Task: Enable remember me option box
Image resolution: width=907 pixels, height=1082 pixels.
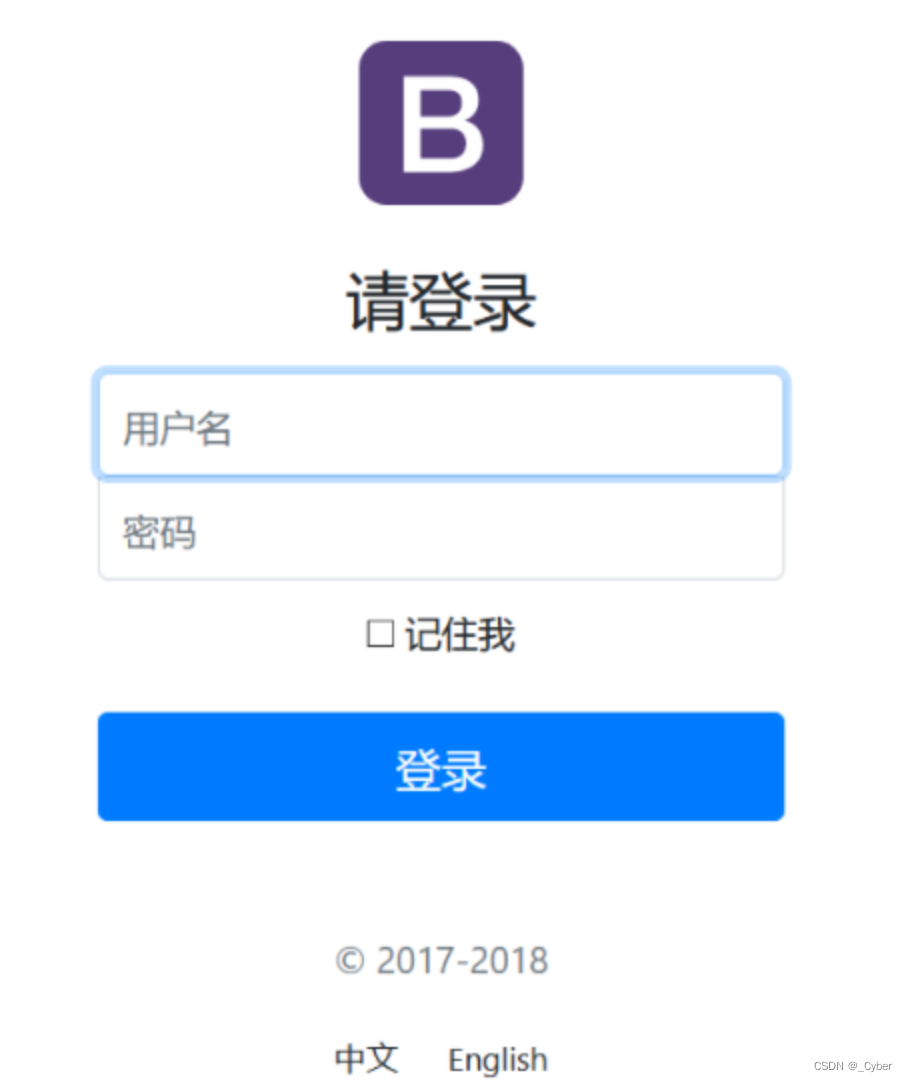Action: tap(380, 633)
--
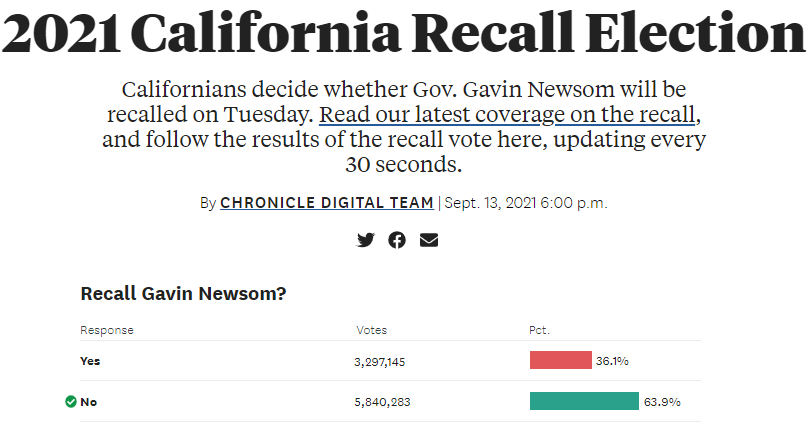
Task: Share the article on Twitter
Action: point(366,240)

◆ **DIRECTIONS FOR THIS TASK**: Copy the material word for word, from the line containing "Task: Enable remember me option box" up to and including the line containing "Action: tap(380, 633)", leaving the pictures out of your answer.

◆ **ANSWER**:
Task: Enable remember me option box
Image resolution: width=907 pixels, height=1082 pixels.
Action: tap(380, 633)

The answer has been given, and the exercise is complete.